Il ne s’agit pas d’adapter exactement le modèle du gouvernement de l’Église au gouvernement civil. Pourtant, comme le souligne Sargent Bush, Jr., dans The Writings of Thomas Hooker, « la sympathie pour l’intégrité de l’âme individuelle s’est transportée des pensées de Hooker sur l’organisation de l’Église, vers ses idées sur la théorie et la pratique politique. Son fameux sermon à  Hartford, le 31 mai 1638, auquel on attribue d’habitude une influence sur la formation des bientôt rédigés Fundamental Orders of Connecticut, se concentre justement sur ce point ». Ledit sermon reste la pièce manquante pour attribuer clairement à  Hooker des positions modernes et démocratiques appliquées au gouvernement civil, et une influence déterminante sur ses contemporains de la Nouvelle-Angleterre. Il n’en existe qu’un résumé, qui ne retrace que les grandes lignes de l’intervention du pasteur : « I. Le choix des magistrats publics appartient au peuple par la permission de Dieu. II. Le privilège de l’élection, qui appartient au peuple, ne doit en conséquence pas être exercé selon leurs humeurs, mais selon la loi et la volonté bénies de Dieu. III. Ceux qui ont le pouvoir de nommer les officiers et les magistrats, il est en leur pouvoir, également, de poser les frontières et limites du pouvoir et de la place auxquels ils les ont appelés ». Il y a ainsi chez Hooker l’idée selon laquelle le pouvoir peut et doit être limité par le peuple, à  qui « appartient le choix des magistrats publics ». Et c’est naturellement que l’auteur se tourne vers le droit positif et écrit pour qu’il exprime les « frontières et les limites du pouvoir ». Mais, comme le souligne Robert J. Taylor, « Hooker voulait apparemment donner au peuple plus de pouvoir dans la limitation de l’autorité de leurs magistrats que les meneurs de la Baie ». Et de fait, le Connecticut sera la première des colonies de la Nouvelle-Angleterre à  mettre en œuvre un gouvernement civil aux prérogatives limitées, et définies par une loi fondamentale.

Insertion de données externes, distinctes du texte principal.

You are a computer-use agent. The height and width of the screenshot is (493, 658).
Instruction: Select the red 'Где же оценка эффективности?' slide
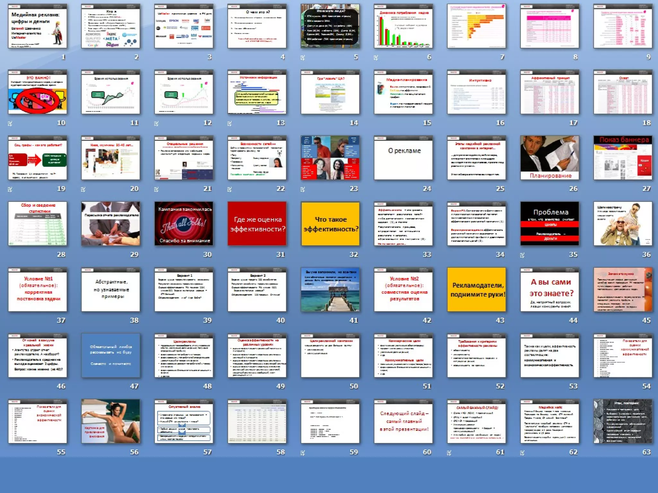257,224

II. Les Fundamental Orders du 4 janvier 1639

Le sermon de 1638 apparaît comme le lien déterminant entre la pensée constitutionnelle de Hooker et sa mise en pratique en Amérique du Nord. Il témoigne du lien qui unit, au sein du constitutionnalisme libéral, le consentement, la représentation, et la limitation du pouvoir. La pensée et les actes de Hooker marquent donc une véritable rupture dans la conception du gouvernement. Il y est clairement affirmé que le pouvoir trouve sa légitimité dans le consentement des gouvernés, et que ce pouvoir, puisqu’il est exercé au nom des gouvernés, peut faire de leur part l’objet de restrictions. Au Connecticut, l’écrit s’impose pour la première fois comme la matérialisation concomitante du contrat social, du fondement de l’autorité civile, des institutions qui l’incarnent, et de ses limites.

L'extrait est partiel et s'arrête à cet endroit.